Riley was ready to pounce if anyone showed a lack of support for her brother, but gradually loving messages flooded in. Hunter was finally ready to fulfill his mission to be fully open. The following Sunday, Hunter gathered with his immediate family at home and said, “I want you to know how grateful I am for all your love and support–this is all I need, right in this room. But if this can help anyone, that’s why I’m sending it.” And then he hit send on his Instagram post.
“Hunter’s patriarchal blessing says he’ll influence people all over the world–but he was called to serve a stateside mission. And now we see—the messages he’s received, that I’ve received from moms. He’s had such a positive influence on so many people, including hundreds of missionaries he’s taught at the MTC. He shares his light, and has had nothing but positive reactions. But he has friends with stories of their families disowning them in the same situation. But then I see there are so many people reaching out, wanting to connect. Why don’t we talk about this more?” says Amie.
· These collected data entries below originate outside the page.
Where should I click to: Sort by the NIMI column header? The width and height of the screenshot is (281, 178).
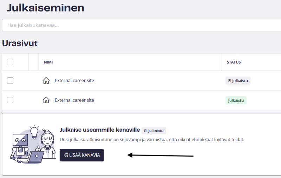click(48, 62)

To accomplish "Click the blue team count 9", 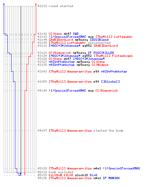I will [4, 4].
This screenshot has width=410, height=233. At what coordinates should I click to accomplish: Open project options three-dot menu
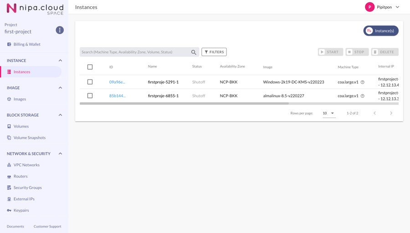60,30
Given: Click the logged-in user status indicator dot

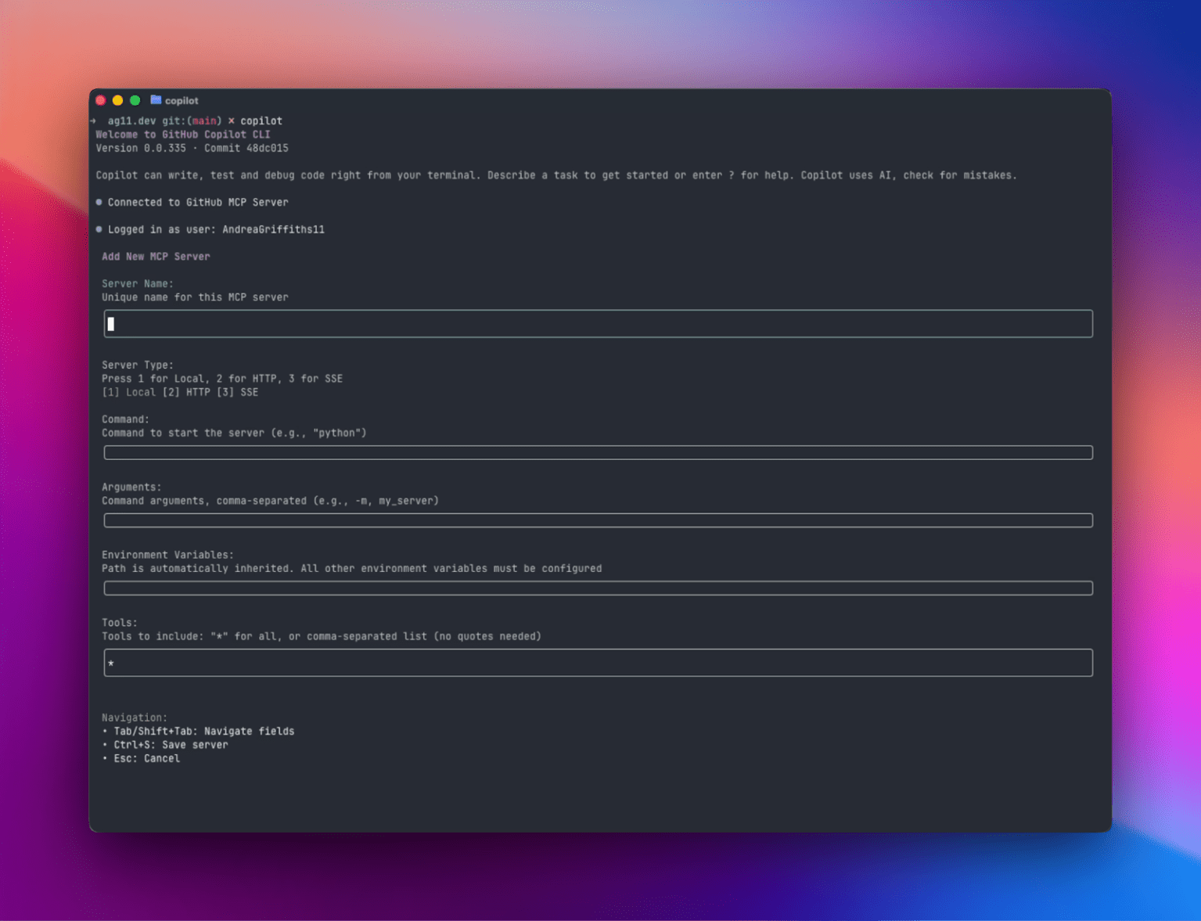Looking at the screenshot, I should pos(99,228).
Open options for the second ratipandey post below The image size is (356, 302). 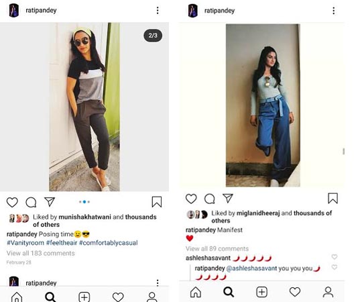(x=158, y=283)
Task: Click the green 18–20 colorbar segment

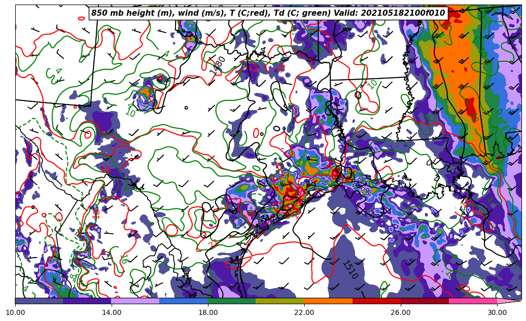Action: [232, 301]
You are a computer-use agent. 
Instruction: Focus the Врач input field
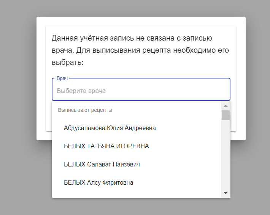141,89
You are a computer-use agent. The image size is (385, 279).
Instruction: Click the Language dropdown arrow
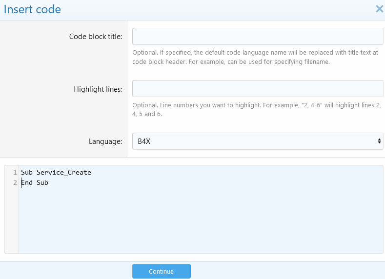[379, 141]
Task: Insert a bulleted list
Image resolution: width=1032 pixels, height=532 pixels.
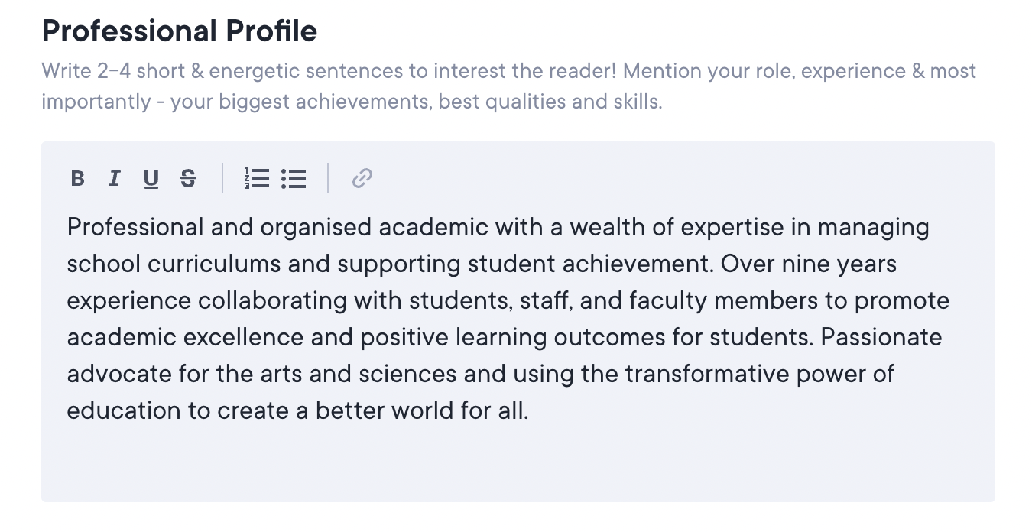Action: (x=294, y=179)
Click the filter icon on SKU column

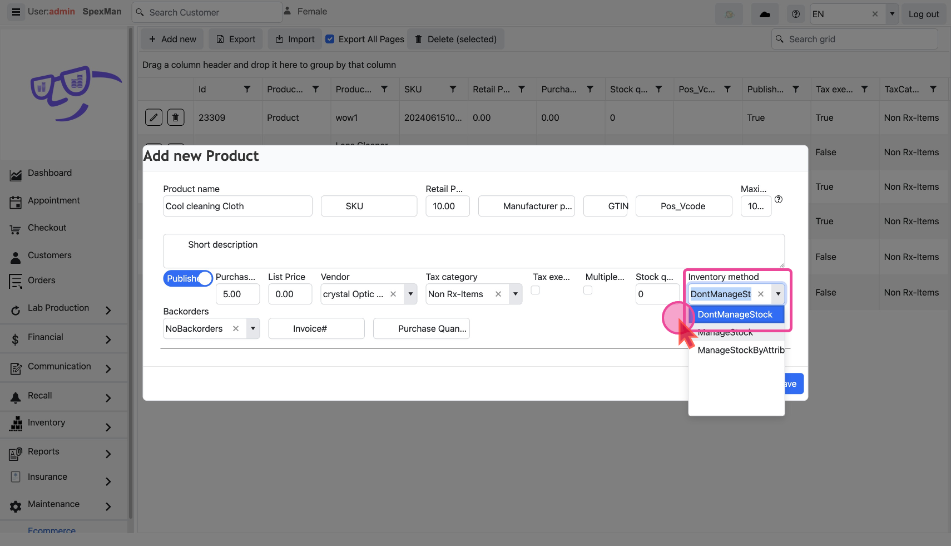[x=453, y=89]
While Amie says she would not trade these experiences, there are times she has to battle an anger as far as the church goes. “It can be hard, like reading David Archuleta’s story. I don’t blame people who don’t stay–I can’t imagine how hard it would be.” Regarding the leadership of the church, Amie says, “They’ve come a long way. But these kids who love the gospel and Jesus and church and have gone on missions and served the church – there’s not a clear healthy path for them. You’re either alone your whole life or you break the commandments and leave. We need some answers and direction.”
When Hunter first told his mom about his orientation, she believed he might try to marry a girl and not tell anyone. But now she says, “I want Hunter to be happy. I hate the thought of him being alone. We are A-OK if he finds someone. We’ve seen with his mental health issues that the biggest cure has been him being able to be open about who he is. That’s been the best medicine.”
Amie advises all parents to watch how they communicate to their kids from a young age--to make it clear before ever necessary that their love is unconditional and to build a relationship of open trust. She says, “I wish Hunter could have come to us sooner, and we’ve always had a good relationship. I've had many times through this experience where I have been frustrated and went to God in prayer with a lot of questions. Although I haven't received all of the answers I would like, the one reassurance that I've received from God, and the thing I cling to is that God loves Hunter. That is the one piece of knowledge that helps me get through those hard, frustrating times. I've learned it's okay to have questions. it's okay to be frustrated. I've had to dig deep and really look at my testimony and what I know to be true. Because of this experience, my testimony is now more rooted in Jesus Christ. As a family we all try to live by Hunter's motto "with God" as we navigate this experience. God loves us unconditionally... The most important thing we can do as parents is to let our kids know that we love them, no matter what.”